I’m not really sure when Easter was reduced from celebrating the life and resurrection of Jesus to dying eggs with vinegar…and even further to stuffing plastic eggs with sugary treats…but I think that slippery slope has had an everlasting effect on Americans. Eggs and Easter are alliteratively associated (haha…ya like that?…I’m an English teacher, give me a break. Okay, I’ll stop).
So a few days ago on Easter, I woke up very early so that I could poach myself and my husband some eggs for breakfast before church.
When I was growing up, one of the most exciting breakfast treats was my dad’s poached eggs. This was a collaborative effort between my parents, and it was a highly elusive breakfast, because my mom had to make bread AND then my dad had to decide to poach some eggs, all in the same weekend. But when it happened, it was so great! In fact, I like this breakfast so much that it’s what I requested on the day I got married. (Weird, right? You’d think I’d go for chocolate chip pancakes given my choco-obsession…)
My dad’s poached eggs are unlike any others I’ve ever had: they are poached in milk rather than water. True, they don’t come out quite as beautiful, and yes, milk does burn on the bottom of the pan in the process, but the egg whites are firm and the egg yolk is like melted butter. Once you drop the eggs down on the toasted bread and pour a bit of seasoned milk over the whole thing, the simple notion of eggs and toast is transformed into a breakfast to remember.
Admittedly these are not great pictures, but I guess that’s pretty much what I should expect from making foods that are all white. 🙂
Milk Poached Eggs
from my dad
2 thick slices Sunbeam White Bread
3 cups milk, as needed
salt and pepper
Toast the bread and set on a plate.

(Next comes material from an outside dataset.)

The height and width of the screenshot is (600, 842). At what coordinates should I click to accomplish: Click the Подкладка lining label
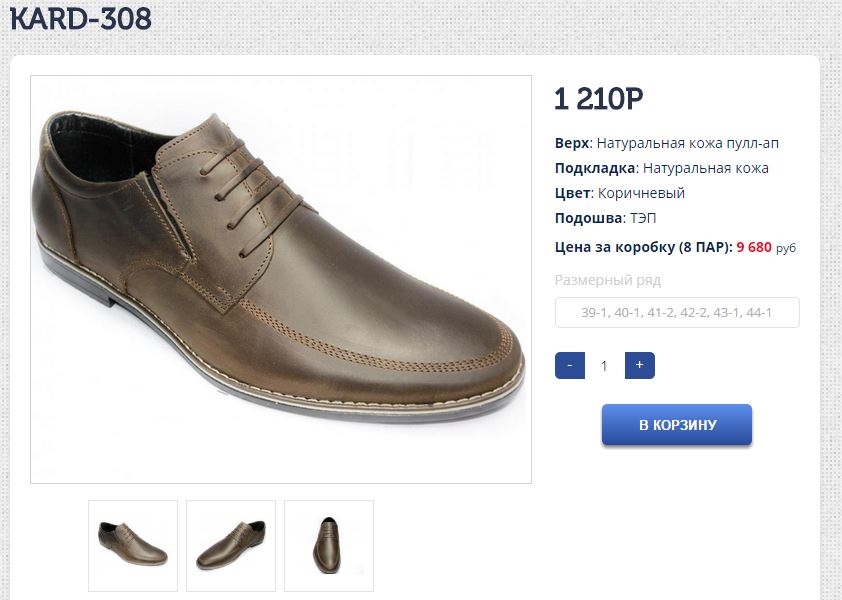pyautogui.click(x=595, y=168)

Butter lightly, if desired.
Meanwhile, liberally season milk and bring to a boil in a medium to large pot. When it begins to bubble up, drop in 2 eggs, 1 at a time.

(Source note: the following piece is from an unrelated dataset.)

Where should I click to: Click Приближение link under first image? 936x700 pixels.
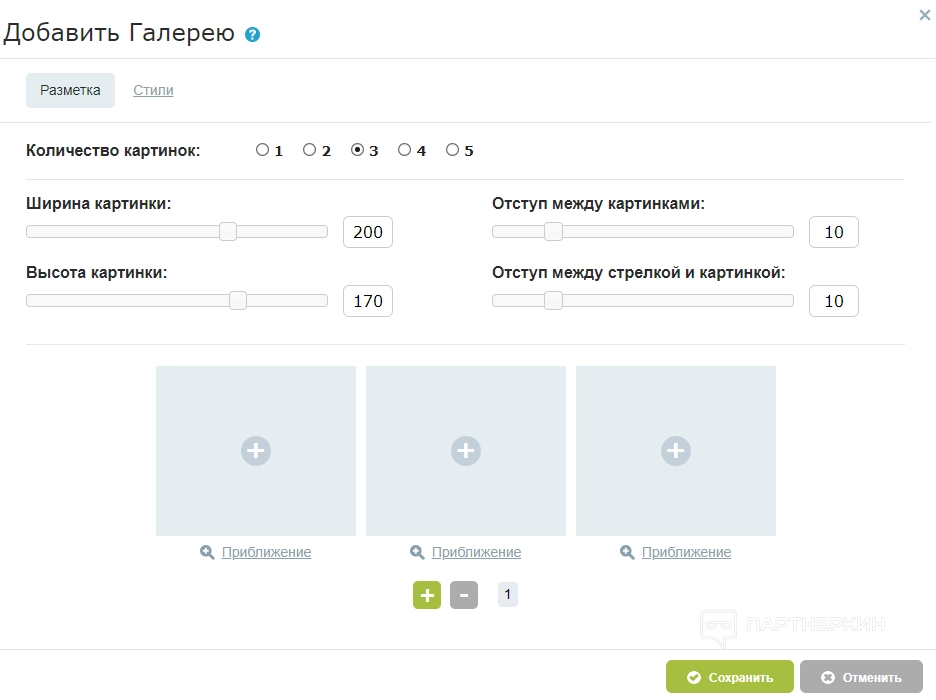(x=266, y=552)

Once the milk begins to boil gently for the second time, poach for 2 minutes more. Do not let the milk boil over. Use a slotted spoon to remove eggs from the milk. They will be done once they look solid on the outside.
Drop the poached eggs on top of the toast, then pour about ½ cup or less of the hot milk over the eggs.
Repeat for the second serving. (It may be ideal to scrape the burned milk from the pan before breaking in the second set of eggs.) There will be extra milk left over after both breakfasts are complete.
*Note: These eggs are best warm, so allow to sit for no more than 1–2 minutes before eating. This also means that each person might need to eat separately.